Researchers count the kinks in a ring, predict their stability
Enlarge / Two rings buckling under the pressure of a soap film. The top ring is a narrow band (compared to its diameter), so it buckles inward. The bottom ring has wide walls. It wrinkles out of plane as it collapses inward. (credit: Finn Box)
I once had a PhD student who joined our research program thinking he was going to be studying a mixture of plasma physics and gas diffusion. To his surprise, he ended up having to understand the mechanics of buckling. At the time, I decided that if I never saw the fourth derivative of deflection again, it would still be too soon. Unfortunately, the physics of buckling and wrinkling is especially beautiful, so I found myself unable to resist a study on how a ring is deformed and buckled by soapy water.
Release the ringThe experiment is very simple. A ring made from a soft material is gently placed on a soap film that is suspended across an opening. The mass of the ring causes the soap film to stretch downward but then everything stabilizes.

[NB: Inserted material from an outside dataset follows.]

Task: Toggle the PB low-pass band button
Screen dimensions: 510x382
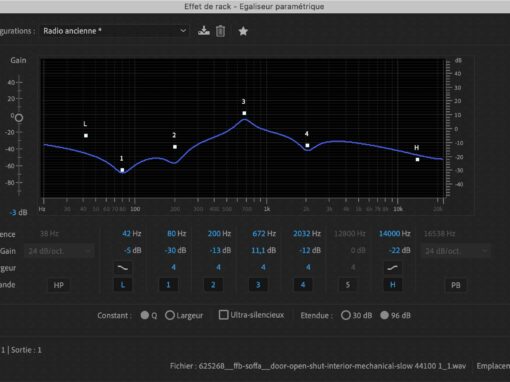Action: coord(456,285)
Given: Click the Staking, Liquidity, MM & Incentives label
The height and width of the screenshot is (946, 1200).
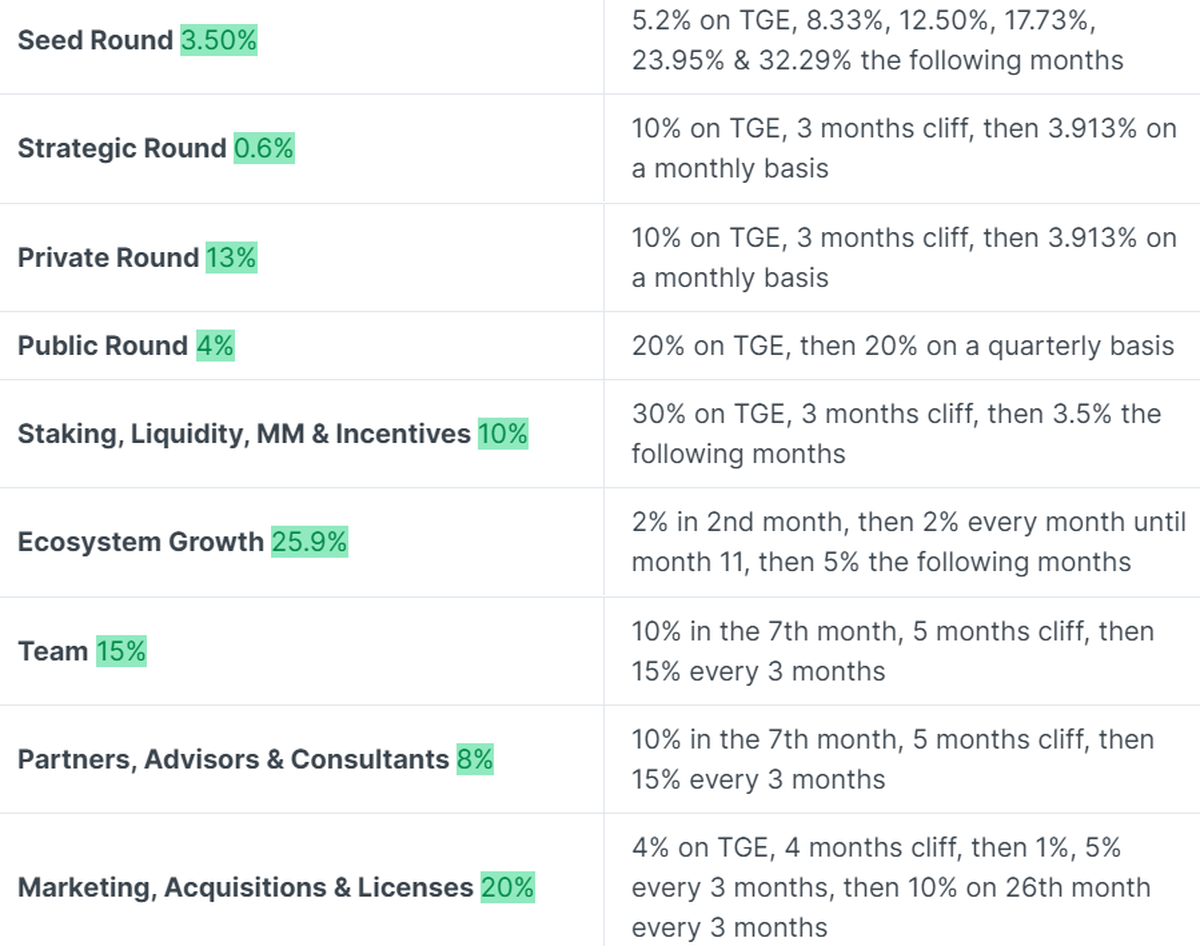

The tension applied by the soap on the inside of the ring, which would normally pull it inward, is balanced by the tension of the soap between the ring and the opening. Then, the soap film outside the ring is destroyed by poking it with a pin.
The ring starts to fall. At the same time, the surface tension of the film tries to pull the ring inward. This pull would be resisted by the stiffness of the ring, but we used a soft ring, so there's not much stiffness there. It buckles and collapses, and the researchers filmed that collapse with a high-speed camera.